To test the hypothesis that the
motor hyperactivity associated with intra-accumbens
injections of
N-methyl-d-aspartate (
NMDA) results from stimulation (direct or indirect) of nucleus accumbens dopaminergic mechanisms, the behavioral effects of intra-accumbens and intraventricular
NMDA were compared to those of the prototypic dopaminergic releasing agent,
amphetamine, and the competitive
NMDA receptor antagonist,
3-(2-carboxypiperazin-4-yl)propyl-1-phosphonic acid (
CPP). Drugs were injected into the right lateral ventricle, or bilaterally into the nucleus accumbens of rats. Locomotor activity was monitored electronically and by direct observation for 40 min prior to, and 1 hour after,
drug treatment. Intra-accumbens
injections of
NMDA (0.4, 1.2 and 2.0 micrograms/side) produced dose-related increases in distance traveled, but had no significant effect on movement time or vertical movements. The
NMDA-induced increase in distance traveled was temporally correlated with convulsive wild running, but not with exploratory behavior, suggesting that this increase may have been secondary to seizure-like activity.
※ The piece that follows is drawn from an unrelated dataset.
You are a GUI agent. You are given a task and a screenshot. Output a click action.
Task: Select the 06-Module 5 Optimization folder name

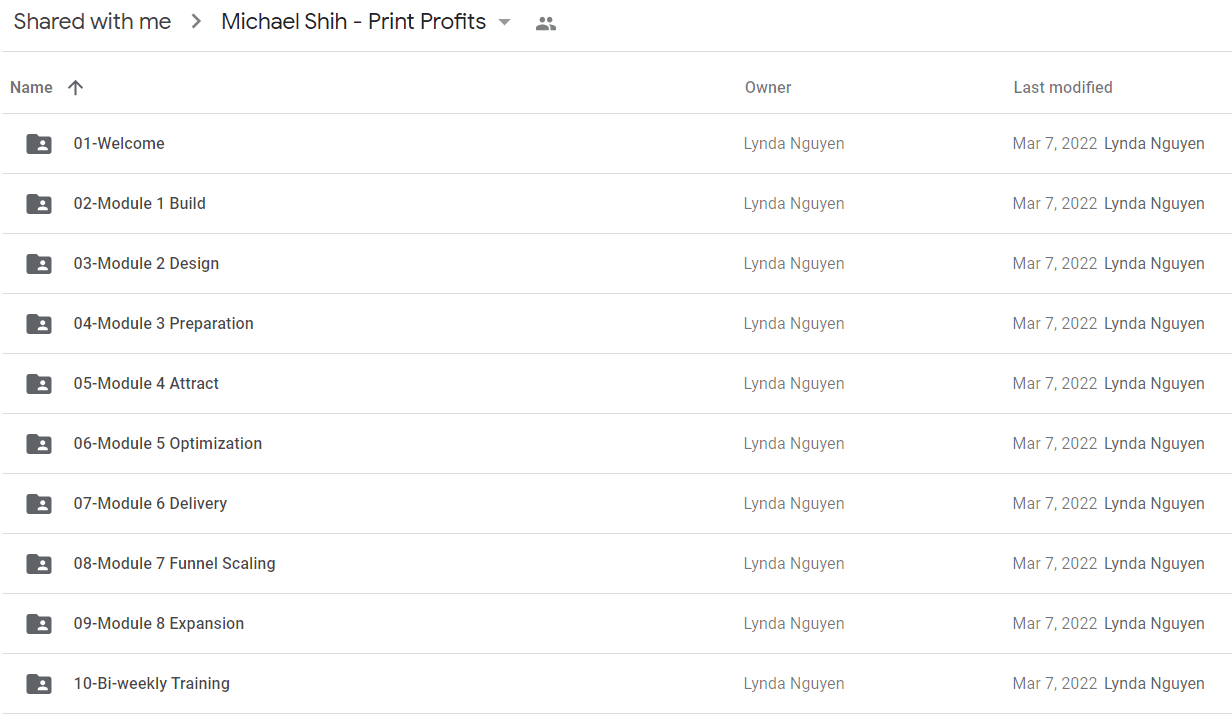click(168, 444)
Intra-accumbens
injections of
amphetamine (10, 20 and 40 micrograms) or
CPP (0.1 microgram) produced dose-related increases in all three measures. By the intraventricular route, the effects of
NMDA were similar to those of intra-accumbens administration, whereas intraventricularly administered
d-amphetamine had no effect. The behavioral effects of intra-accumbens
NMDA cannot be explained by an
NMDA receptor-mediated facilitation of dopaminergic neurotransmission; rather, this type of facilitation may be associated with competitive
NMDA receptor antagonism.